Amongst the many contributions to surgery which we owe to the late Sir William Fergusson, not the least is that interesting account given of the anatomy of cleft palate, derived from a minute dissection of a case which came under his observation in the dissecting room. The specimen was obtained from the mouth of an aged female.[63] The fissure in this case was one of medium severity, implicating the velum and the posterior portion of the hard palate. The upper horizontal fibres of the superior constrictor were more fully developed than under ordinary circumstances, and would appear to have assisted in shutting off the posterior nares during deglutition and speech. The tensor and levator palati muscles were normally situated and developed, and it appeared from this dissection that the latter muscle was the main factor in drawing the velum upwards and outwards. Consequently the division of this muscle in some way or other is absolutely essential where any plastic operation is undertaken for the closure of the cleft. The palato-glossi and palato-pharyngei evidently possess the power of drawing the posterior part of the velum outwards and downwards, but they are by no means so powerful as the levator.

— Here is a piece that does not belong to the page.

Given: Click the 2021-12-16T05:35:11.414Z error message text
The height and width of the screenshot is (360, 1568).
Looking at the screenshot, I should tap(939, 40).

During muscular repose the edges of the cleft are considerably approximated to one another; indeed, the posterior halves of the velum may even touch, and the same condition to a limited degree obtains during deglutition. Fergusson rightly ascribed the latter effect to the contraction of the upper portion of the superior constrictor, which we have already mentioned is hypertrophied, the levator and tensor muscles being at the same time presumably relaxed. If the edges of the cleft be irritated, the lateral segment is instantly drawn upwards and outwards, and disappears as it were, an observation which emphasizes the necessity for the complete division of the levatores at some period of the operation.
Where the cleft extends into the bony palate, it is not uncommon to find the pitch of the palatal segments vary considerably. If the cleft be incomplete, the sides will be regularly sloped, although the vault may be higher than usual; whilst in cases of complete cleft, it is not uncommon to see an excessive upward slope of the bones like a Gothic arch, but not always symmetrical. Pollock states that “the more complete the cleft, the nearer the perpendicular are the sides of the palate;” and consequently when the soft tissues are detached from the bone in uranoplasty the flaps will fall into position more readily, and in many cases meet without difficulty in the median line. The following diagrams ([Figs. 42 and 43]) indicate how much more advantageous such a condition is than when the palatal segments approach more nearly the horizontal.
Figs. 42 and 43.—Diagrams representing the greater facility for bringing the muco-periosteal flaps together when the palatal segments are vertical rather than horizontal. (Mason.)
A B. Bony palatal segments.
A C. Muco-periosteal flaps.
My friend Mr. Oakley Coles has in his book on ‘Deformities of the Mouth’[64] gone very fully into the question of the association of abnormalities in the shape of the cranium with deformities of the palate, endeavouring to prove that the palatal defect is concurrent with, if not dependent upon, a non-development of the left lower parietal region of the cranium, i. e. of the portion of the skull overlying Broca’s convolution, which governs the function of articulate speech. Into this question space forbids me to enter here, and I would refer my readers to his excellent book, merely quoting some of the conclusions at which he arrives:
“1. There seems a definite relation between palate and cranium; certainly as to length and breadth, probably as to outlines.